Later on, the Giants impressed further by getting the very cool Cam Skattebo and Guard Marcus Mbow, both considered to be great value in the fourth and fifth rounds.

With Malik Nabers joining the club last year, and world-beater Stone Forsythe this offseason, the Giants offense could be “fun and interesting to watch” for the first time in over 10 years, according to the fellas at The Ringer NFL Draft Show.

That is, except for one former Seattle Seahawks quarterback.

“I kinda just wish Russell Wilson wasn’t on the team.”

That sentiment comes from Craig Horlbeck, and as incendiary as it appears, it’s still worth quickly contextualizing because it’s funny, though not for reasons one might immediately assume.

The entire conversation is available below, but at the point in the podcast the guys are unpacking how talented-yet-unproven this New York offense might be. It’s around the 29-minute mark.

After former Field Gulls lead editor Danny Kelly lamented the Mbow selection, wishing he came to the Seahawks, longtime Giants fan Danny Heifetz remarked:

The Giants offense has been one of the least watchable offenses the entire time you’ve known me. The Giants offense is going to be fun and interesting to watch. At the very least Russell Wilson will miss Malik Nabers and he’ll be mad and yelling at him. This is an exciting Giants offense.

Heifetz also supported his sentiment by saying if Jameis Winston is on the field, coupled with Skattebo and Nabers, this instantly becomes one of the most intriguing red-zone teams in the NFL.

To which Horlbeck retorted with the earlier observation.

I kinda just wish Russell Wilson wasn’t on the team. I wish it was just Jameis [Winston] and Dart”

The point here being Russell Wilson suddenly finds himself in the unique position (for him) of being the boring option.
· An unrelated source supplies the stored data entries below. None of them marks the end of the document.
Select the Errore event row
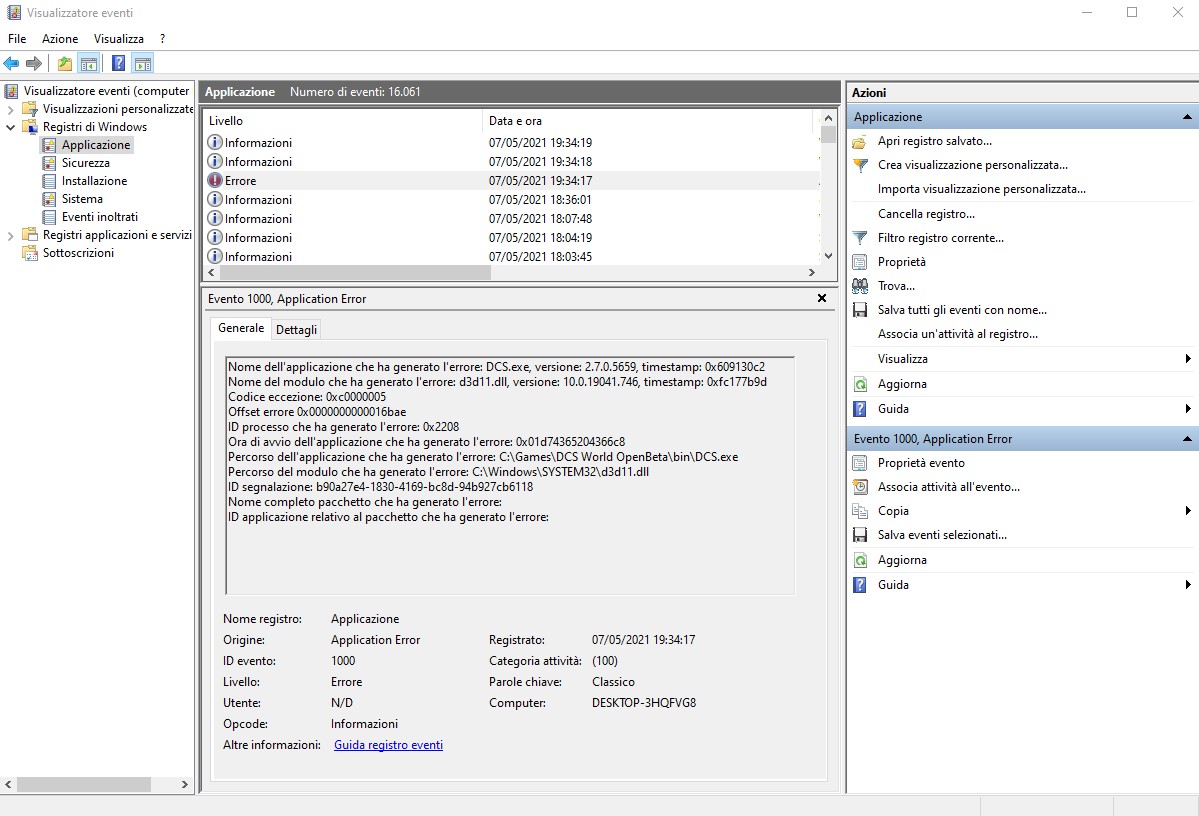This screenshot has width=1199, height=816. (x=511, y=181)
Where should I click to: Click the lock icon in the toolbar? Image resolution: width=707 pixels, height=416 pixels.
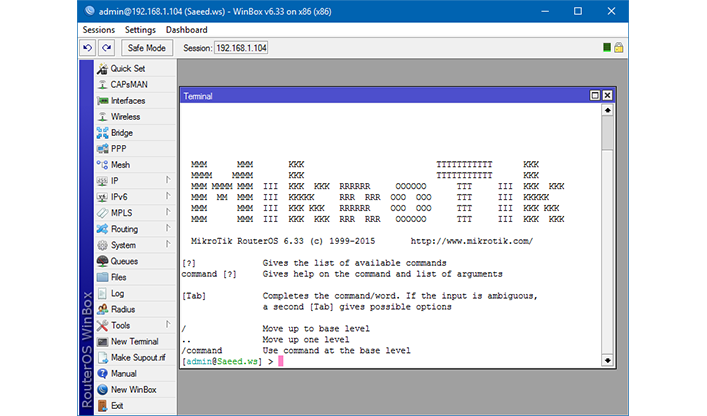619,47
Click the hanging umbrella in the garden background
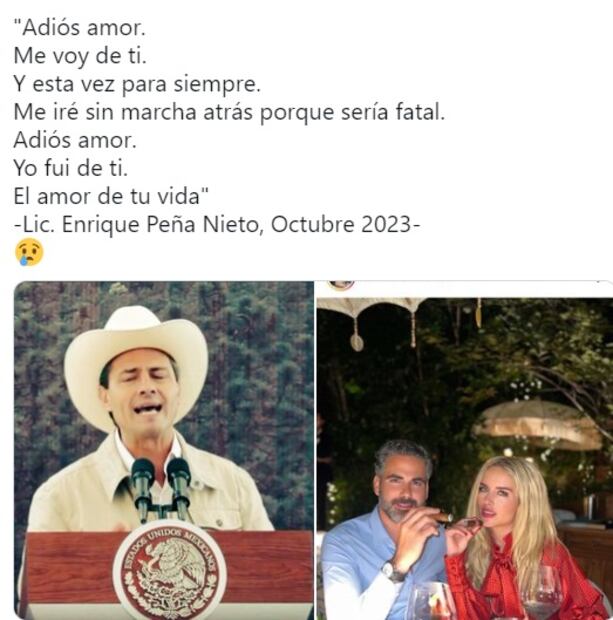The width and height of the screenshot is (613, 620). click(540, 425)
He’s the established veteran, he’s the more-known quantity – both in personality and football play – compared to what the offense could look like with one of the other quarterbacks this year.

Considering most of his Seattle career was “you never know what Russ is gonna do” and then his journey Eastward has been a series of not-knowing what type of football he’s still capable of, or whether he’d continue his QB/GM escapade – journalists halfheartedly wishing for someone other than Wilson because he’s the safe option is more than a bit amusing.